Would it be possible to copy exactly the lines from the one containing "Bestellen (86, 982)" to the end of the entries, including both and nothing else?

**Records from a collection:**
►

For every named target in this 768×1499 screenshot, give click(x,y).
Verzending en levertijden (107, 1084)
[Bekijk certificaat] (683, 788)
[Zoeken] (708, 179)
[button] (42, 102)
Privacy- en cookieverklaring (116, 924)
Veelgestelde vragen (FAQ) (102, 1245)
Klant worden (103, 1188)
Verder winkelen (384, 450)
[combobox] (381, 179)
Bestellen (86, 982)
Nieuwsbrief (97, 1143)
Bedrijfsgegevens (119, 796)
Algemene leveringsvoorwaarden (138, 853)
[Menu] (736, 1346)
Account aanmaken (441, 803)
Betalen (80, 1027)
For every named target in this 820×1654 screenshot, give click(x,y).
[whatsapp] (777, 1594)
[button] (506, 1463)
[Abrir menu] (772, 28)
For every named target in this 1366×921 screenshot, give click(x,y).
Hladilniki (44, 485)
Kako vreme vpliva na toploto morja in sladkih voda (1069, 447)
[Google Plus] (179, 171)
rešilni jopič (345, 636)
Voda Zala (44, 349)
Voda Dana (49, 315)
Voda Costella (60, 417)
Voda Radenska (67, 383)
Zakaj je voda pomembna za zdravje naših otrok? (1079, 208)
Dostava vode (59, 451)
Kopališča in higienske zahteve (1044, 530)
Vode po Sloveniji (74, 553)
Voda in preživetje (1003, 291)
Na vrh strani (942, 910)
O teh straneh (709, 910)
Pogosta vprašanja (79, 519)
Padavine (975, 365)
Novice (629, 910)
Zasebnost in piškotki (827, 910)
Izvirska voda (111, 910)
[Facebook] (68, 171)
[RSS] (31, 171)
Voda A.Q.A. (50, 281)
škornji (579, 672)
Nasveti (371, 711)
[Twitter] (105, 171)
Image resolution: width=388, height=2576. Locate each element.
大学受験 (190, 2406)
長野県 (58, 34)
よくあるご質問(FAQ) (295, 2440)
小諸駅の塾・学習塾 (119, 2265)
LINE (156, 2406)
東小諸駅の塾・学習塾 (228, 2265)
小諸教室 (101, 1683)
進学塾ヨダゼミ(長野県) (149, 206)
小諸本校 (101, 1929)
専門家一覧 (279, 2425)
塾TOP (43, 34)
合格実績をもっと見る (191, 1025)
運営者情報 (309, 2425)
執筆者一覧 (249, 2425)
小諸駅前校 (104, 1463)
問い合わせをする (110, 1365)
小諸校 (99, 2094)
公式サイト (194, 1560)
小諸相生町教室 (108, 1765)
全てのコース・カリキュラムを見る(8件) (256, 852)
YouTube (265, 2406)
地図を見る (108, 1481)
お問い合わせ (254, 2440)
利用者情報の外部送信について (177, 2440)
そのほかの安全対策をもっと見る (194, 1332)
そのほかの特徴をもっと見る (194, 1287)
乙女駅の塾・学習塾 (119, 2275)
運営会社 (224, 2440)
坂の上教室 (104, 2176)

◄

**YOUR SOLUTION:**
Bestellen (86, 982)
Nieuwsbrief (97, 1143)
Bedrijfsgegevens (119, 796)
Algemene leveringsvoorwaarden (138, 853)
[Menu] (736, 1346)
Account aanmaken (441, 803)
Betalen (80, 1027)
For every named target in this 820×1654 screenshot, give click(x,y).
[whatsapp] (777, 1594)
[button] (506, 1463)
[Abrir menu] (772, 28)
For every named target in this 1366×921 screenshot, give click(x,y).
Hladilniki (44, 485)
Kako vreme vpliva na toploto morja in sladkih voda (1069, 447)
[Google Plus] (179, 171)
rešilni jopič (345, 636)
Voda Zala (44, 349)
Voda Dana (49, 315)
Voda Costella (60, 417)
Voda Radenska (67, 383)
Zakaj je voda pomembna za zdravje naših otrok? (1079, 208)
Dostava vode (59, 451)
Kopališča in higienske zahteve (1044, 530)
Vode po Sloveniji (74, 553)
Voda in preživetje (1003, 291)
Na vrh strani (942, 910)
O teh straneh (709, 910)
Pogosta vprašanja (79, 519)
Padavine (975, 365)
Novice (629, 910)
Zasebnost in piškotki (827, 910)
Izvirska voda (111, 910)
[Facebook] (68, 171)
[RSS] (31, 171)
Voda A.Q.A. (50, 281)
škornji (579, 672)
Nasveti (371, 711)
[Twitter] (105, 171)
Image resolution: width=388, height=2576. Locate each element.
大学受験 (190, 2406)
長野県 (58, 34)
よくあるご質問(FAQ) (295, 2440)
小諸駅の塾・学習塾 (119, 2265)
LINE (156, 2406)
東小諸駅の塾・学習塾 (228, 2265)
小諸教室 (101, 1683)
進学塾ヨダゼミ(長野県) (149, 206)
小諸本校 (101, 1929)
専門家一覧 (279, 2425)
塾TOP (43, 34)
合格実績をもっと見る (191, 1025)
運営者情報 (309, 2425)
執筆者一覧 (249, 2425)
小諸駅前校 (104, 1463)
問い合わせをする (110, 1365)
小諸校 (99, 2094)
公式サイト (194, 1560)
小諸相生町教室 (108, 1765)
全てのコース・カリキュラムを見る(8件) (256, 852)
YouTube (265, 2406)
地図を見る (108, 1481)
お問い合わせ (254, 2440)
利用者情報の外部送信について (177, 2440)
そのほかの安全対策をもっと見る (194, 1332)
そのほかの特徴をもっと見る (194, 1287)
乙女駅の塾・学習塾 (119, 2275)
運営会社 (224, 2440)
坂の上教室 (104, 2176)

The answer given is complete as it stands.